Im Berliner Einstein-Café empfängt ein Mann, der darauf eine Antwort hat, weil er vielleicht wie kein Zweiter die Psyche der deutschen Oberschicht ergründet hat. Schon vor sieben Jahren begann Wolfgang Lauterbach, von Haus aus Soziologe mit Lehrstuhl an der Uni Potsdam, sich mit den Verhältnissen der obersten drei Prozent der deutschen Gesellschaft zu befassen. Das brachte ihm den Titel „Reichtumsforscher“ ein. Nun hat er für SPD-Bundessozialministerin Andrea Nahles den sogenannten Armuts- und Reichtumsbericht mit verfasst. Gerade ist er veröffentlicht worden, nach zähen Verhandlungen zwischen Nahles und Kanzlerin Merkel. Es ging – natürlich – darum, wie düster man die Spaltung des Landes malen soll: Nahles wollte gerne die dunklen Farben betonen, Merkel eher die hellen.

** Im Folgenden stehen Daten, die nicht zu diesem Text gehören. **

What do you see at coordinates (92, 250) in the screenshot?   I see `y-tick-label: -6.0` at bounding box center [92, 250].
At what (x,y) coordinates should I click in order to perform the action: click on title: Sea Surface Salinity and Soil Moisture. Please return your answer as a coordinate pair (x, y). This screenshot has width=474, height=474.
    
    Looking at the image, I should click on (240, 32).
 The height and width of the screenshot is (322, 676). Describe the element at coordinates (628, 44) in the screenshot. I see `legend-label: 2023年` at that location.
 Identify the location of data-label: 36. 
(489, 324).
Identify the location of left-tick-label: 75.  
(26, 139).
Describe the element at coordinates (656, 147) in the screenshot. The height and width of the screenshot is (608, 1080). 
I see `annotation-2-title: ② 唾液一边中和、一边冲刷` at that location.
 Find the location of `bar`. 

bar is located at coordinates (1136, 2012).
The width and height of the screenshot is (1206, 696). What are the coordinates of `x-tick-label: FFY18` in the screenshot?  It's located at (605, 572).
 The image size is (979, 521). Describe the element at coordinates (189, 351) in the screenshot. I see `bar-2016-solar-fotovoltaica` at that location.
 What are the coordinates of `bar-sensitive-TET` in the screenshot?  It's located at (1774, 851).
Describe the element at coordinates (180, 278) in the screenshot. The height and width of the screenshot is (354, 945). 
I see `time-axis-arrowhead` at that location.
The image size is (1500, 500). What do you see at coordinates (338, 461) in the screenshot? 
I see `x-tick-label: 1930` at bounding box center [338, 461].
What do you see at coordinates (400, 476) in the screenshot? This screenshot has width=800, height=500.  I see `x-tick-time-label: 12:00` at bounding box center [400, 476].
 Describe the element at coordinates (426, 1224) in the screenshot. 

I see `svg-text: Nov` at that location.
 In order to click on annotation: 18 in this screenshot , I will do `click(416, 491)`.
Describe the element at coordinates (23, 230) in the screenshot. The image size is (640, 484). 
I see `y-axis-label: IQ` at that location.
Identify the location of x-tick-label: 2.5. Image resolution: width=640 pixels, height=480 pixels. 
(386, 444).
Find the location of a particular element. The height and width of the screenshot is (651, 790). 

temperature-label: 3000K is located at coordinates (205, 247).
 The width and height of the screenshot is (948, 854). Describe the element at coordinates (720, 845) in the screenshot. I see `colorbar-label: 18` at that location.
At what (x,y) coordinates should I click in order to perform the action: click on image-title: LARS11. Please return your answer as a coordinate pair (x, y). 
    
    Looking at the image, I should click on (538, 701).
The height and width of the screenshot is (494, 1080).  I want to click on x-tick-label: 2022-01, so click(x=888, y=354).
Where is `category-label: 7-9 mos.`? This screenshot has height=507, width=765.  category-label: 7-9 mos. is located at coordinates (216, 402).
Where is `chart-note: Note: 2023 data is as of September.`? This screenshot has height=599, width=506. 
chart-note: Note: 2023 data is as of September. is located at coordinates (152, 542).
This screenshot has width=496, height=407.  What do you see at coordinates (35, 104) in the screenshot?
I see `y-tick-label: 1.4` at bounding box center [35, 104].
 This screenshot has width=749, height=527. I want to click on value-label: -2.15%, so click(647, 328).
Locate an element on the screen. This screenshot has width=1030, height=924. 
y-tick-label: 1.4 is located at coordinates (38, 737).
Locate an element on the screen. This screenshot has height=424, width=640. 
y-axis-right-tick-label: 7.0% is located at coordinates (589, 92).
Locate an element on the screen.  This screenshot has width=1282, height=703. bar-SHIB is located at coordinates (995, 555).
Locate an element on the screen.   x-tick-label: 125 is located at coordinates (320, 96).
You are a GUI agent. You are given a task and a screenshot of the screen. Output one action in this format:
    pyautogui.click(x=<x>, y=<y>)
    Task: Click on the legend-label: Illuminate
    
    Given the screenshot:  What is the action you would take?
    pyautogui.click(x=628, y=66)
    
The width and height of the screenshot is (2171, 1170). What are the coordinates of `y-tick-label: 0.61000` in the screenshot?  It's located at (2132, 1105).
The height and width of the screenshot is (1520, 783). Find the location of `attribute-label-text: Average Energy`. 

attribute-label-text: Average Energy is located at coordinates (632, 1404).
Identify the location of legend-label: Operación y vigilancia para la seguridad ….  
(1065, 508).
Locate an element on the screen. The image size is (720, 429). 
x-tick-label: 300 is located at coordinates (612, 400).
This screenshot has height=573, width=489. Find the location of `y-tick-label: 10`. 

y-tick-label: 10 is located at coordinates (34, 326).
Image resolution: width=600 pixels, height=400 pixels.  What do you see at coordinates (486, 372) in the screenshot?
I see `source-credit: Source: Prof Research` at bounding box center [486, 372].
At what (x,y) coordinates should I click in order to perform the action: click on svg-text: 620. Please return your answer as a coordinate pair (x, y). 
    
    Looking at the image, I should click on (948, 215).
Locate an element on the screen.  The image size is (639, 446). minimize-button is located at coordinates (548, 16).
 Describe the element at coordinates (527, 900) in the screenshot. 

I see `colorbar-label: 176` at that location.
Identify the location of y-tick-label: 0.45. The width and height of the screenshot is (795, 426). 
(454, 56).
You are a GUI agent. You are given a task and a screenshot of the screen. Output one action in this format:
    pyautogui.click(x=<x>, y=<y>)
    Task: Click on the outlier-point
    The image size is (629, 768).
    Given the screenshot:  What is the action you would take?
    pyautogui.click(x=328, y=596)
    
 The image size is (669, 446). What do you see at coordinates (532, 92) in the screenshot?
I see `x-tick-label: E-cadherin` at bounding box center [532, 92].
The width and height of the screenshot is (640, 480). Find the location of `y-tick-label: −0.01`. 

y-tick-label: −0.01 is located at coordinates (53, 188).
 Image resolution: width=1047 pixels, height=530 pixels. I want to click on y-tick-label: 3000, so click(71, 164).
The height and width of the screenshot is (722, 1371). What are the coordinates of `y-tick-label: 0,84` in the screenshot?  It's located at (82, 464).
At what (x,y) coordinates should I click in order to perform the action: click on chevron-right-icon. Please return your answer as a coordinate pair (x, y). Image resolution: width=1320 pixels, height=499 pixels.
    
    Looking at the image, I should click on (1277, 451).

Dabei sind die Ergebnisse der Forscher gar nicht so mies für die Politik. Im Gegenteil. Lauterbach hat ein paar gute Nachrichten im Gepäck. Etwa die, dass der Anteil der Reichen seit Mitte der 90er Jahre weitgehend stabil ist, die viel beschriebene „Schere“ kaum weiter auseinandergeht. Die Reichen gar überproportional zum Steueraufkommen beitragen. Laut Lauterbach geht es vielen Menschen besser – der wirtschaftlichen Entwicklung sei Dank. Doch darum, auch das sagt der Forscher, ginge es bei der Debatte um das Versagen der Eliten kaum mehr. Vielmehr verhandle die Nation dieser Tage ein diffuses Gefühl: die Manager bedienten sich schamlos am Geimeinwesen.

So krass würde es Antje von Dewitz wohl  nicht ausdrücken. Aber auch sie findet die Kritik berechtigt. Die blonde, sportliche Frau empfängt in Jeans und Wanderschuhen in ihrem Büro. Die Räume sind offen, durch die Fenster scheint die Sonne vom Bodensee herüber. Draußen kann man zusehen, wie auf dem Parkplatz des Bergsportausrüsters Vaude der öffentliche Bus hält. Keine Selbstverständlichkeit, in einem Dorf mit nur einigen hundert Einwohnern. Doch von Dewitz hat nachgeholfen, unterstütz den Betrieb der Linie ebenso wie das Freibad im Ort, dem vor ein paar Jahren die Schließung drohte. Die Firma betreibt eine Kindertagesstätte und eine Kantine. Alles für gerade einmal 500 Mitarbeiter – viele davon auch noch in Teilzeit.

Verrückt, mögen sie das bei der Konkurrenz nennen. Von Dewitz nennt es: natürlich.

 Sie ist inzwischen vielfach ausgezeichnet worden für ihr Engagement. Als sie 2009 die Geschäftsführung des 1974 von ihrem Vater gegründeten Unternehmens übernahm, hatte er ihr genau das mitgegeben: Eigentum verpflichtet. Eigentlich, das ist Antje von Dewitz‘ Botschaft, müsste sich jedes Unternehmen doch so für seine Region einsetzen. Schon aus Eigeninteresse. Schließlich wohnt sie selbst mit ihrer Familie im Ort, trifft die Angestellten auch am Wochenende beim Einkauf. Lokaler Bezug bedeutet eben auch Kontrolle. Irgendwie.